La Madre Sepúlveda la miró secamente.
—Sí, doña Ana María: ¡como si no hubiese pasado nada!
Pepa, muy confusa, se secó la cara con un paño, y el pelo como pudo. La monja le ayudó a quitarse la bata y el delantal.
—¿Cómo ha sido? —le preguntó la religiosa.
—Ni me di cuenta, Madre —respondió Pepa—. Me llamó: me dijo que la sopa no tenía sal y me la tiró a la cara. —Pepa hizo una pausa—. Deme otra bata, Madre.
—¿Te vas a poner otra bata? —preguntó Ana, escandalizada—. ¿Acaso vas a seguir sirviendo?
Pepa desvió la mirada.
—¿Por qué no?
Quiso sonreír, pero la mueca le salió forzada.
Ana María se desabrochó lentamente la ropa.
—Toma mi bata y mi delantal. Yo no voy a servir más.
—¡Qué mala suerte has tenido! —le dijo Pepa, desolada—. ¡Y yo que quería que te sumaras a nosotras!
Ana María sonrió.
—Soy difícil de catequizar…
Pepa hizo un gracioso mohín de resignación, se acercó al torno para pedir otra fuente, besó a Ana María en la cabeza y empujó con el pie la puerta del vaivén. Ana, sin perder un minuto más se marchó.

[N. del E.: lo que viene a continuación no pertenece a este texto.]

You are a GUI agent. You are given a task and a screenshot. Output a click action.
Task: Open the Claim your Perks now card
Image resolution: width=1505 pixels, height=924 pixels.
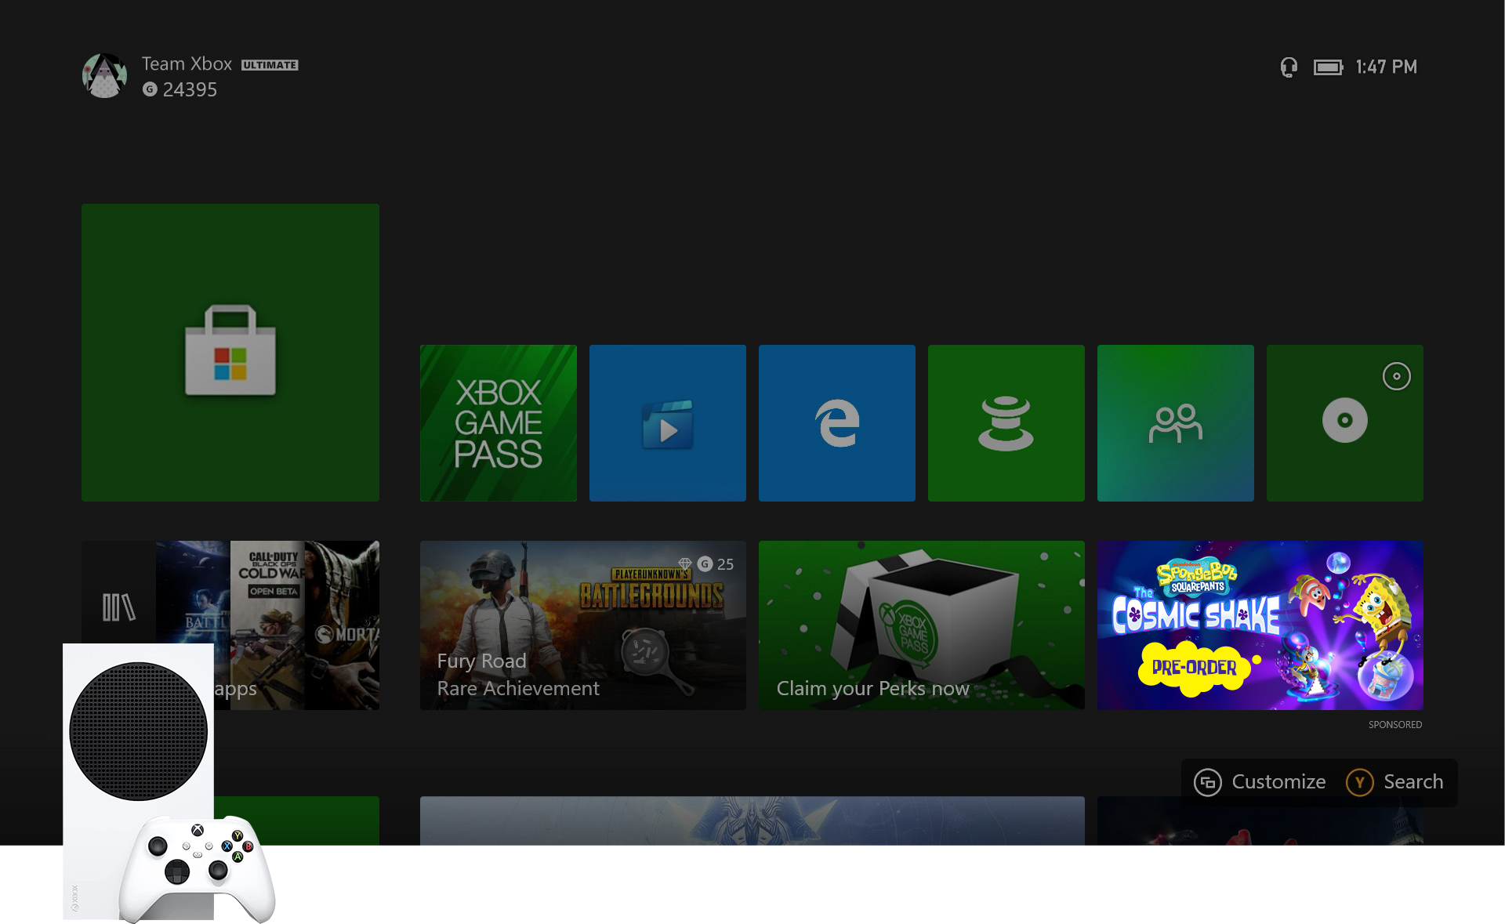[921, 625]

La tarde entera la pasó con Andrés. Hacía ya dos semanas que no estaban juntos. Nunca, desde que empezaron a salir, habían permanecido tanto tiempo sin verse. Andrés habló de los preparativos de su exposición. A la salida del departamento pasarían por el estudio para ver sus últimos cuadros. Estaba seguro de que la hora de su definitiva consagración se acercaba.
—¿Qué te ocurre, Ana? Estás distraída…
Ana no podía apartar de sí la visión de Pepa Turull, de pie, detrás del asiento de la vieja, con la cara empapada en sopa y el vestido lleno de fideos.
Pusieron música. El altavoz sonaba en el dormitorio; Ana María, arrepentida de aquella innovación, quiso volver a colocarlo en su primitivo lugar. Pero Andrés se opuso y quiso retenerlo y retenerla en aquel cuarto.
—No, Andrés. Hoy quiero bailar, sólo bailar…
De cuando en cuando, Andrés se apartaba de ella para mirarla.
—¿Qué te ocurre? ¡Dime qué te ocurre!
Ana no respondía; bailaba con la cabeza doblada sobre su hombro y apenas hablaba.
—Borra ese pliegue, Ana. Hace tiempo que no lo veía…
Andrés la besaba en la frente, la estrechaba contra sí, y seguía bailando…; pero aquella tarde el pliegue no se borró en la frente de Ana María.